A measure of property developers sank for a sixth day, leading declines among the Hang Seng Index’s industry groups. Sun Hung Kai Properties Ltd., Hong Kong’s biggest builder, fell 1.3 percent to HK$100.20. Cheung Kong (Holdings) Ltd., the second-biggest builder in Hong Kong, declined 2.8 percent to HK$105.80. Henderson Land Development Co., controlled by billionaire Lee Shau-kee, dropped 2.2 percent to HK$48.

The number of home transactions in Hong Kong fell 49 percent in May, a third straight month of decline after the city’s government this year imposed its toughest yet measures to curb prices that have doubled since 2009. The value of the transactions fell to HK$24 billion ($3.1 billion) from HK$47.4 billion in May 2012.

Insurance Competition

AIA Group Ltd., the third-largest Asia-based insurer by market value, slid 3.4 percent to HK$33.20. Large insurers in China are facing a threat as banks establish their own insurance divisions, China Business News reported yesterday, citing AIA China Chief Executive Officer Cai Qiang.

Solar stocks advanced.
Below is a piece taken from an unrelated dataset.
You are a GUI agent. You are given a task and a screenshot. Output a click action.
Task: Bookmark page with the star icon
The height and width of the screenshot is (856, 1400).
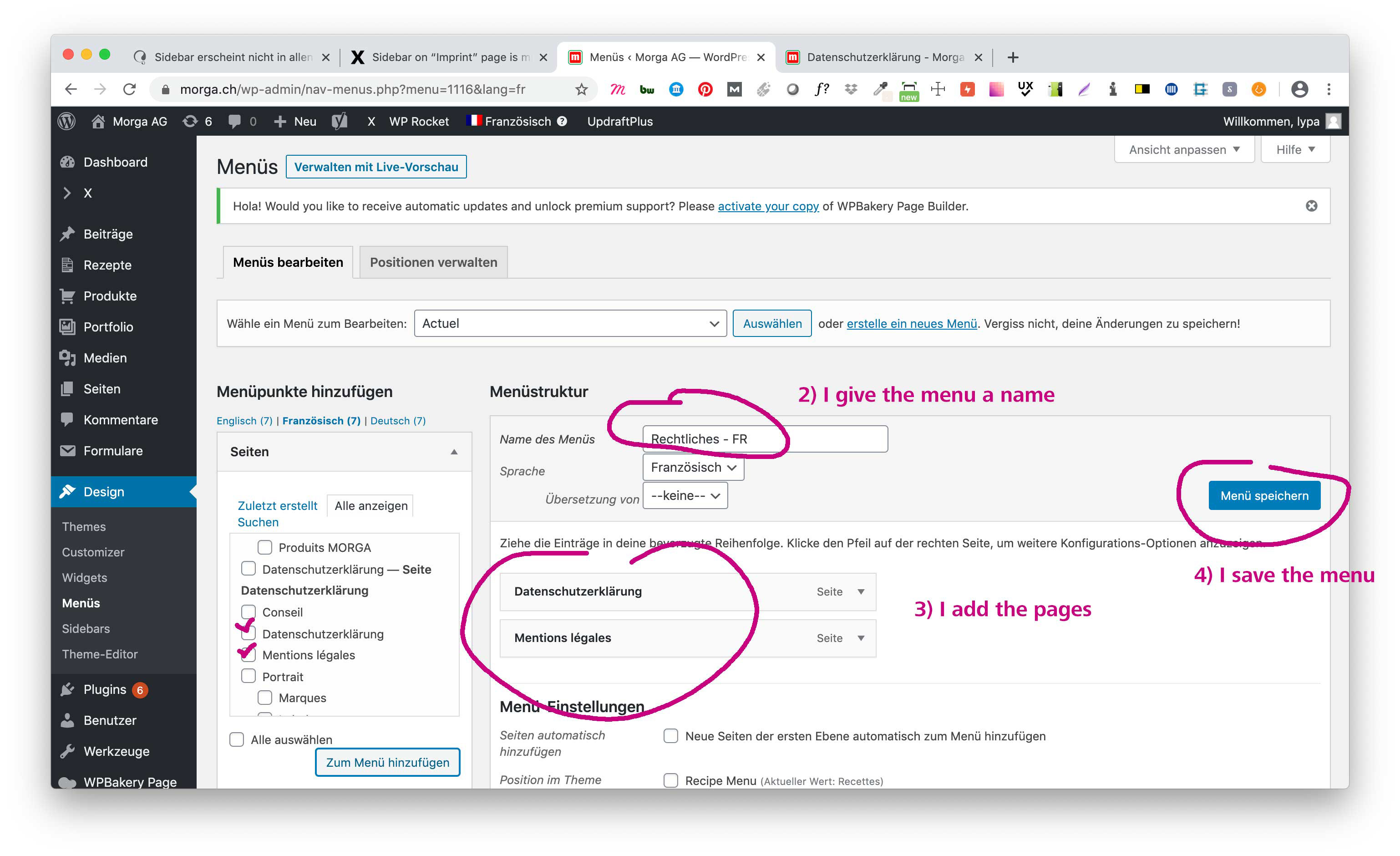(581, 89)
GCL-Poly climbed 6.1 percent to HK$1.92. Solargiga Energy Holdings Ltd., a maker of silicon wafers, gained 2.6 percent to 39 Hong Kong cents.

The European Commission announced provisional anti-dumping duties of 11.8 percent yesterday on photovoltaic products from more than 100 Chinese manufacturers, an initial rate that may increase more than fivefold in August.

“The timing of the decision was well-known, and the actual tariff imposed was much lighter than anticipated by the market,” Cristobal Garcia, a Hong Kong-based analyst at Sanford C. Bernstein & Co., wrote in an e-mailed note today.

Sihuan Pharmaceutical Holdings Group Ltd., a maker of cardiocerebral vascular drugs, jumped 6.6 percent to HK$5.01. Deutsche Bank AG raised the company’s target price by 25 percent to HK$6, maintaining its buy rating.

Futures on the Hang Seng Index declined 0.8 percent to 21,826. The HSI Volatility Index climbed 6 percent to 17.74, indicating traders expect a swing of 5.1 percent for the equity benchmark in the next 30 days.